* Start Records provided *
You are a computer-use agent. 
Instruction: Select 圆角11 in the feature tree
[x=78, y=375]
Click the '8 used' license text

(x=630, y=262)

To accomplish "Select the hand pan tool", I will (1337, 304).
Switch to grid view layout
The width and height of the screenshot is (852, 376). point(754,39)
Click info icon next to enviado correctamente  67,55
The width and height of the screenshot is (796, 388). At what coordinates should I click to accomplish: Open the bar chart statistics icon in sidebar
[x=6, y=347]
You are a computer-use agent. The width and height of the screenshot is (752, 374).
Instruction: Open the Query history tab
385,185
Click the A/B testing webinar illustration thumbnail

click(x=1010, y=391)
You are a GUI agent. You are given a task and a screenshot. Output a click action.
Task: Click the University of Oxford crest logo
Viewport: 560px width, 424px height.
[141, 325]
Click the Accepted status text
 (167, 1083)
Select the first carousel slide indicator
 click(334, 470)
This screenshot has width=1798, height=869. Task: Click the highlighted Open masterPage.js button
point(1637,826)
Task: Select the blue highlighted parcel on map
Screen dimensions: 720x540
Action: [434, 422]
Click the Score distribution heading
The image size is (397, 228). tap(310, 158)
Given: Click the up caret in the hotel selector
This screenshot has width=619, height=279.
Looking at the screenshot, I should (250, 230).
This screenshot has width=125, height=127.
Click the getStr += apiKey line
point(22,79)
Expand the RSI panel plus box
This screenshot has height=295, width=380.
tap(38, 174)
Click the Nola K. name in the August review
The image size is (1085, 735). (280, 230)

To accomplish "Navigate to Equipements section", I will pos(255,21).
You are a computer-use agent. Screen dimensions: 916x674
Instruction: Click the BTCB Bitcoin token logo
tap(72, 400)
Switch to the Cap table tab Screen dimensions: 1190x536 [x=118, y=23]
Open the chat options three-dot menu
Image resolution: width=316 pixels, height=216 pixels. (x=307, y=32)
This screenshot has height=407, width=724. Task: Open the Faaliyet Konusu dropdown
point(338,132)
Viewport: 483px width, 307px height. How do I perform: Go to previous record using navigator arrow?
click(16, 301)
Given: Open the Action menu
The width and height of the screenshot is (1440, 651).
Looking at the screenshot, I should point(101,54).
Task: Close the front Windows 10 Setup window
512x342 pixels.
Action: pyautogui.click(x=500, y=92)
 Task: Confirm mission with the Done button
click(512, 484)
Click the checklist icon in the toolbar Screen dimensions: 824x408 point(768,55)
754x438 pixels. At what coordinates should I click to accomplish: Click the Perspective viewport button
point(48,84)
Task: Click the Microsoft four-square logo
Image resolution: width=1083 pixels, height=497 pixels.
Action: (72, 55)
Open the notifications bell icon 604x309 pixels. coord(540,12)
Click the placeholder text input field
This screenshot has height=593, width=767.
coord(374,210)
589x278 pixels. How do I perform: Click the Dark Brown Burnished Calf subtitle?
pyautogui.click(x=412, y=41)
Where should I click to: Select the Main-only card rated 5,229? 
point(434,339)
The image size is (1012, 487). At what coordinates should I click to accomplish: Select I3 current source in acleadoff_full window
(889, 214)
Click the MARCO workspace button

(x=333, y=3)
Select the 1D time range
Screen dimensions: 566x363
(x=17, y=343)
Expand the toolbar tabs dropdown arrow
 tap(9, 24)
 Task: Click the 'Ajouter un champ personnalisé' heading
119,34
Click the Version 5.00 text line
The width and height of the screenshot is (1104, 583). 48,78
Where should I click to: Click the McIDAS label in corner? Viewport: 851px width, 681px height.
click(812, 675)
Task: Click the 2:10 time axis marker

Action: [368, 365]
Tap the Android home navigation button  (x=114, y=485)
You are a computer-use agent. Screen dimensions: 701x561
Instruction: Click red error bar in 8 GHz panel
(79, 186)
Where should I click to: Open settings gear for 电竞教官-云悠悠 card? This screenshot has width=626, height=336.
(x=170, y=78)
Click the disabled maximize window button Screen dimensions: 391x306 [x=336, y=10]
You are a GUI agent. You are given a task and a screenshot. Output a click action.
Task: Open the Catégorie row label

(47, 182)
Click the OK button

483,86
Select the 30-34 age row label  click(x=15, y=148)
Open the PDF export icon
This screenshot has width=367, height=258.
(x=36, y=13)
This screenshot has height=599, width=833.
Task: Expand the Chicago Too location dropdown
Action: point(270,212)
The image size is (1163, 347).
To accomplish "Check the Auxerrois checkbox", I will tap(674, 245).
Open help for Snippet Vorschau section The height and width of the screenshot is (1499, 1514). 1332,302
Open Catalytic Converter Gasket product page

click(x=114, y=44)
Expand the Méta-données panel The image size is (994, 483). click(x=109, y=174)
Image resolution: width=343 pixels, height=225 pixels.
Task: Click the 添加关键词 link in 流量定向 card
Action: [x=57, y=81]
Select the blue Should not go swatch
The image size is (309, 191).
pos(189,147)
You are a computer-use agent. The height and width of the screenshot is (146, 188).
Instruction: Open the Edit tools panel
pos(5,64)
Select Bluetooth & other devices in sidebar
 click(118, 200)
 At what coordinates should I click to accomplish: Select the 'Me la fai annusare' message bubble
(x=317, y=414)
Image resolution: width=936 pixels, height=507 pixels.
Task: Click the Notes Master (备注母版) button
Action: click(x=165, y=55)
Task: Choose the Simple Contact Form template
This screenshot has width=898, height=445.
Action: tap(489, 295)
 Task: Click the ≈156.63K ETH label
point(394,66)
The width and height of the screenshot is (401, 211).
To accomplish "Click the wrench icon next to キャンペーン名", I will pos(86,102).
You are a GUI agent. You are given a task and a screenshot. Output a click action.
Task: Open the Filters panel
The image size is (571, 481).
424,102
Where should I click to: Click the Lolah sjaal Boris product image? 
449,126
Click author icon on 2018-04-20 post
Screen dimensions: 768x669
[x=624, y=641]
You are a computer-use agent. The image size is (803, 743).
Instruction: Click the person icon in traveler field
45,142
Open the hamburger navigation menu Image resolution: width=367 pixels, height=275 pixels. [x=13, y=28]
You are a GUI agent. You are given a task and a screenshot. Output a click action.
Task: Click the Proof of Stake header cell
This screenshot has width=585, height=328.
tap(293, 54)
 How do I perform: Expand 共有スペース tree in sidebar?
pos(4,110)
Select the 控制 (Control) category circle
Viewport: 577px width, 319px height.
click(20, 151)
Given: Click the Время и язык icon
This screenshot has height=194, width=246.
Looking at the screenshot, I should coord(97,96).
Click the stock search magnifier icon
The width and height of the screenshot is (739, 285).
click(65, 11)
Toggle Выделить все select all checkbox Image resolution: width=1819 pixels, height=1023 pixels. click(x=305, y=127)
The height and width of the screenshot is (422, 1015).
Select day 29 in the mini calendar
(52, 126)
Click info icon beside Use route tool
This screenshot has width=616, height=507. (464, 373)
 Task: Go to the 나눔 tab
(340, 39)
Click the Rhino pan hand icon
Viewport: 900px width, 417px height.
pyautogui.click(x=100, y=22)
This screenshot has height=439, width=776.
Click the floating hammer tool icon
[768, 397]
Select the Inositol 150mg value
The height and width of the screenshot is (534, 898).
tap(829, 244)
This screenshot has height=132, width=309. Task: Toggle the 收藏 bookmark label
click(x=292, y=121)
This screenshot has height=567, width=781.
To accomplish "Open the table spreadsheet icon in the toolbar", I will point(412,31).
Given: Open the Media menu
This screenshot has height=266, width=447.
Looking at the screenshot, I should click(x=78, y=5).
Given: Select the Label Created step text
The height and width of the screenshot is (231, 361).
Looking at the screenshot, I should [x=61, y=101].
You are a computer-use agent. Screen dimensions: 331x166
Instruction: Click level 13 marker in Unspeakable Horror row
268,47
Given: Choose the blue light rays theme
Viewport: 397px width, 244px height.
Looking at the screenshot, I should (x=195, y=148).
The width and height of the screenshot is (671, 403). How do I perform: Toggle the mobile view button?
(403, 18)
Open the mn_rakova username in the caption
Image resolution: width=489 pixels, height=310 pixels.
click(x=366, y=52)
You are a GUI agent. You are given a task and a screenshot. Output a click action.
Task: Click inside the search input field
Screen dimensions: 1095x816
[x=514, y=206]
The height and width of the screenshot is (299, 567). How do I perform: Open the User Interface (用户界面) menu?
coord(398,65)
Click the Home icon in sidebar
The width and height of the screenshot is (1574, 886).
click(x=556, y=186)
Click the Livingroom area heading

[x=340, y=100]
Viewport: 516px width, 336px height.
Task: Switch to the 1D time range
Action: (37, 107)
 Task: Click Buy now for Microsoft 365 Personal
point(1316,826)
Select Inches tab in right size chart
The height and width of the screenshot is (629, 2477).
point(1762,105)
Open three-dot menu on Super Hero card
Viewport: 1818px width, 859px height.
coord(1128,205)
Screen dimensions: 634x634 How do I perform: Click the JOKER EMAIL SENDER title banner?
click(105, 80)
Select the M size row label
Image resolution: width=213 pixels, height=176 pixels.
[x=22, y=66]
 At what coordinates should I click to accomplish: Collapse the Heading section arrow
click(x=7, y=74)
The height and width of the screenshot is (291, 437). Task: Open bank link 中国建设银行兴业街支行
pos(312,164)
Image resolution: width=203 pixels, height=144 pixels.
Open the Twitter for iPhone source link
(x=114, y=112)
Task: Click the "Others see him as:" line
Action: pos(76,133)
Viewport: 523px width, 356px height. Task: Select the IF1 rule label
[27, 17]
* End Records provided *
● **Exercise objective**
Return the data unchanged, starting at the beginning and ending at the line containing "The image size is (397, 228). tap(310, 158)", both ends included.

● **Written solution**
You are a computer-use agent. 
Instruction: Select 圆角11 in the feature tree
[x=78, y=375]
Click the '8 used' license text

(x=630, y=262)

To accomplish "Select the hand pan tool", I will (1337, 304).
Switch to grid view layout
The width and height of the screenshot is (852, 376). point(754,39)
Click info icon next to enviado correctamente  67,55
The width and height of the screenshot is (796, 388). At what coordinates should I click to accomplish: Open the bar chart statistics icon in sidebar
[x=6, y=347]
You are a computer-use agent. The width and height of the screenshot is (752, 374).
Instruction: Open the Query history tab
385,185
Click the A/B testing webinar illustration thumbnail

click(x=1010, y=391)
You are a GUI agent. You are given a task and a screenshot. Output a click action.
Task: Click the University of Oxford crest logo
Viewport: 560px width, 424px height.
[141, 325]
Click the Accepted status text
 (167, 1083)
Select the first carousel slide indicator
 click(334, 470)
This screenshot has width=1798, height=869. Task: Click the highlighted Open masterPage.js button
point(1637,826)
Task: Select the blue highlighted parcel on map
Screen dimensions: 720x540
Action: [434, 422]
Click the Score distribution heading
The image size is (397, 228). tap(310, 158)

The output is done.